Understanding Web Scraping
Web scraping is the technique of capturing data from web pages in an automated manner. There are two important terms in this context: web crawling and web scraping. Web crawling is the process of navigating through web pages, following links, and collecting all content, while web scraping is the specific extraction of data from a page.
Web crawling is more complex as it involves managing navigation, dealing with blocks, errors, and changes in page structures. On the other hand, web scraping is simpler, focused only on extracting specific data.
Traditionally, the main tools used for web scraping are Python libraries such as BeautifulSoup and Selenium. However, JavaScript has also stood out in this scenario, with libraries like Puppeteer, Playwright, and Cheerio.
Crawlee and Apify: JavaScript Solutions
Two tools that are transforming the way we handle web scraping in JavaScript are Crawlee and Apify.

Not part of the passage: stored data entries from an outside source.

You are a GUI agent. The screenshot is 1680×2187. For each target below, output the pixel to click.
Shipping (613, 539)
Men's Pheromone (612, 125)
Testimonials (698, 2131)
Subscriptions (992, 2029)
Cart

Crawlee is a framework that abstracts the complexities of web crawling, allowing you to focus only on what you want to collect (the “what”) and how you want to collect it (the “where”).
Crawlee uses libraries like Puppeteer, Playwright, and Cheerio for navigation and data extraction. It also brings advanced features such as proxy management, IP rotation, and error handling, which are common in web scraping projects.
Apify is a platform that allows the deployment and execution of your crawlers in a scalable and managed way. With Apify, you can upload your crawlers in a serverless infrastructure without worrying about provisioning and maintaining servers.
Advantages of Crawlee and Apify
Crawlee offers several advantages over traditional approaches to web scraping in JavaScript:
- Abstraction of the complexities of web crawling, allowing you to focus on what and how to collect data.
- Integration with popular libraries like Puppeteer and Playwright, offering a simple and powerful API.
- Advanced features such as proxy management, IP rotation, and error handling.
- The ability to create data processing pipelines, with integration with Apify.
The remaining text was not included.